The Time When Sony Music Used Instagram Proxy API and Got Banned
Last couple of hours have been crazy and I am not even kidding! This is a worthy first post of 2018.
I hope you found my Instagram Proxy API project interesting. In a nutshell, it let's you access Instagram's public data programatically as a JSON CORS compliant API. However, this project started gaining traction after Instagram disabled access to it's public data. I implemented a workaround which works pretty stable and you can find more about it on the the github project page.
This post is not about how this API works, but the unusual amount of traffic, especially scraping requests I have been getting. Getting around most of the scraping requests was easy. I used the rate-limiter from cloudflare and then allowed access based on HTTP Referrer to make sure I was getting requests from actual websites. This is not fool-proof, but it kinda works. The real pain in the butt has been the commercial for-profit websites trying to use the public endpoints hosted at igpi.ga and igpi.ga on their website. Since the API is running on a free heroku instance (I did not want to pay to run a free service) I clearly mentioned on the project page that this will only be allowed to run on personal websites, blogs and portfolios. However I added a one-click deploy button for whoever was interested in running this on their own heroku account for whatever purpose they like.

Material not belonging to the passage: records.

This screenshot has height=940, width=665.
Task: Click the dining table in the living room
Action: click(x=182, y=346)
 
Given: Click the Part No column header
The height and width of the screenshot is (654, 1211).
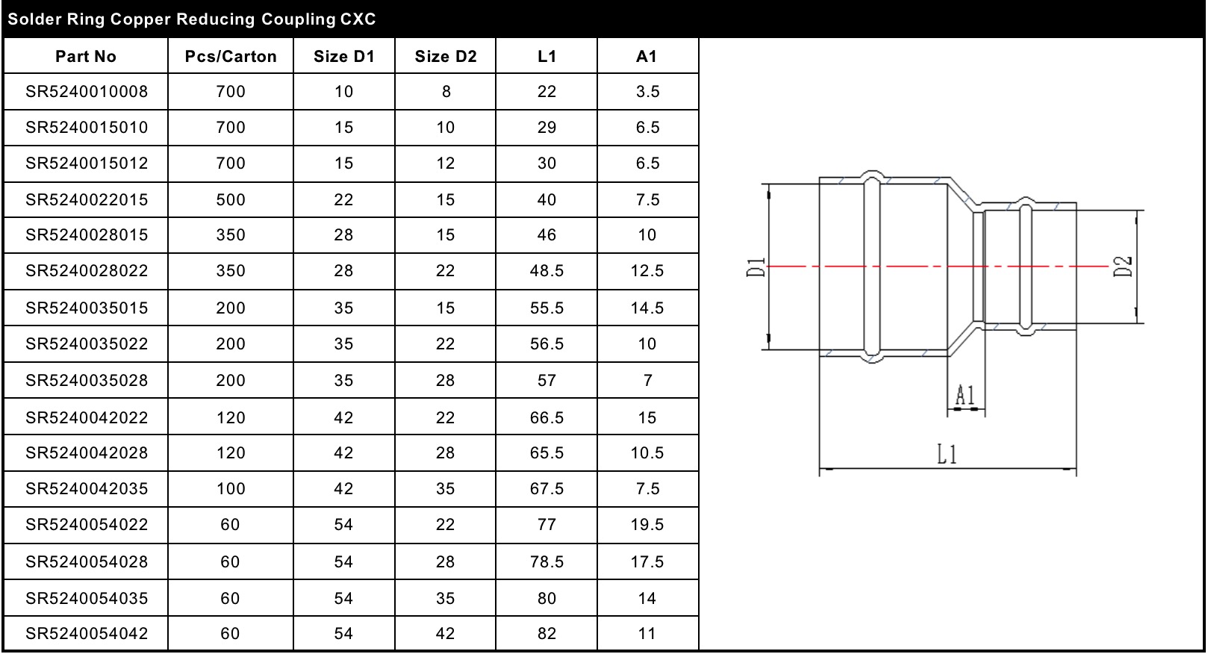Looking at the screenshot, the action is (x=85, y=56).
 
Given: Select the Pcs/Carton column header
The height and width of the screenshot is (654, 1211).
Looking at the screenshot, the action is (x=230, y=56).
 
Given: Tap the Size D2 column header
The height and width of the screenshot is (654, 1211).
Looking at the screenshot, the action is (x=446, y=56).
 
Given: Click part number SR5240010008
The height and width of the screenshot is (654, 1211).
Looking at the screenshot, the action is (x=87, y=91).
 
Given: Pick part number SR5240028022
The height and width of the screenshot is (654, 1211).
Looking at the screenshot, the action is (x=87, y=270).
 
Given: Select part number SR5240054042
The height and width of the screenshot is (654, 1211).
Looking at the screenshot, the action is (x=87, y=633).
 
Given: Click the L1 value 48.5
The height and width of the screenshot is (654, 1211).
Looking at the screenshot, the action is (x=547, y=270).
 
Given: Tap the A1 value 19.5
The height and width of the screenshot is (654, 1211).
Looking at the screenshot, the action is (x=647, y=524).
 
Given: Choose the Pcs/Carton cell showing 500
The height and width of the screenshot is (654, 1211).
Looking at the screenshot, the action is (x=230, y=199).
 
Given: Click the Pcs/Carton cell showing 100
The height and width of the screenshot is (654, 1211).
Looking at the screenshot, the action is (x=230, y=488).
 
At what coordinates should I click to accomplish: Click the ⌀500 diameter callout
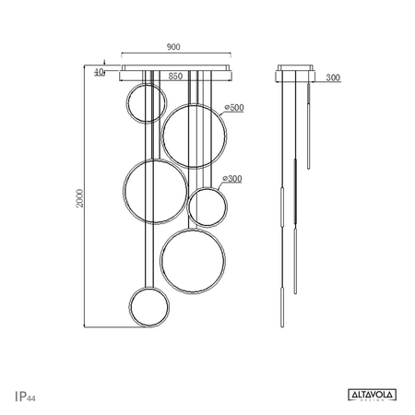coord(234,109)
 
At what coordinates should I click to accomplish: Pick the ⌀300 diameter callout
coord(234,178)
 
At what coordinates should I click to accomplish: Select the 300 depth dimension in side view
coord(333,78)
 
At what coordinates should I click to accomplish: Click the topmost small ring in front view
coord(142,103)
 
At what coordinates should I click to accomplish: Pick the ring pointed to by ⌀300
coord(207,206)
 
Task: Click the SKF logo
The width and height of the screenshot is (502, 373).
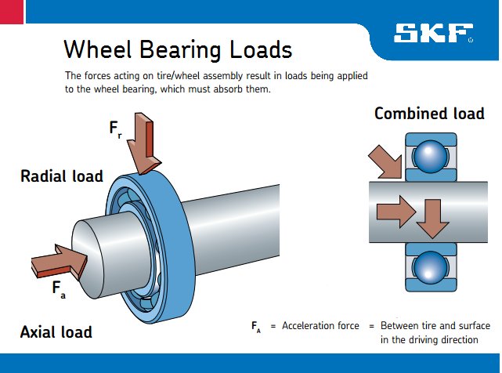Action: coord(433,33)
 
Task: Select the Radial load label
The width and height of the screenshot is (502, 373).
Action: coord(61,176)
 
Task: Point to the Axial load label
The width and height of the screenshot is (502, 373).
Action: coord(56,331)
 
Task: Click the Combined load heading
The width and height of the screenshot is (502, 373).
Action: coord(428,114)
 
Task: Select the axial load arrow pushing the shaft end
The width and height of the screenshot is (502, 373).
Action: coord(59,260)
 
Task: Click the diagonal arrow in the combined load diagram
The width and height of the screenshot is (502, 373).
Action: coord(387,161)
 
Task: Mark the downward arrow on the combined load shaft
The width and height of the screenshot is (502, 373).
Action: coord(432,217)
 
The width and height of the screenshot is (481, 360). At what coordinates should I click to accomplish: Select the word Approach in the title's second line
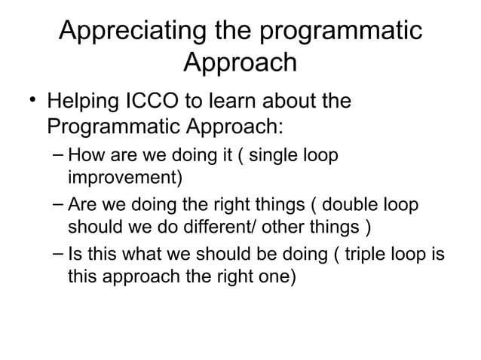coord(240,63)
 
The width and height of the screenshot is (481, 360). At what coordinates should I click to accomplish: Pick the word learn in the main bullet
coord(240,100)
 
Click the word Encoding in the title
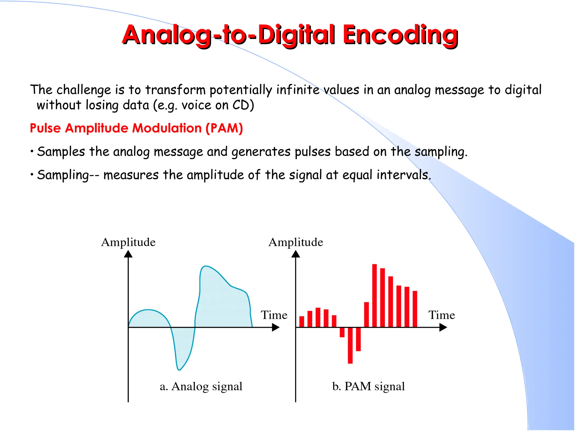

At first it was a little inconvientient, I would browse the logs once a day and send out email notice to potential violaters. 24 hours later, would blacklist their websites from referring requests to my service. Then I lost interest in reading logs for a couple of weeks as I got busy with life. Yesterday I was curious to see how was everything working and I just scanned through the logs only to realize that the numbers were through the roof. I was getting requests from a couple of websites, rather frequently.
Three of these websites appeared frequently, ace-tee.com, selig.eu and danyiom.com, the first looked like a personal page of a music artist. Then I noticed that she was doing concerts and had like thousands of instagram followers. I kept scrolling down only to discover "Copyright © 2018, sonymusic.de, Sony Music Corporation.". At first, I was elated that a big company relied on my service for images, then I looked at the second website and found a similar thing, "Copyright © 2018, sonymusic.de, Sony Music Corporation." and again. I was overwhelmed, feeling happy and sad at the same time.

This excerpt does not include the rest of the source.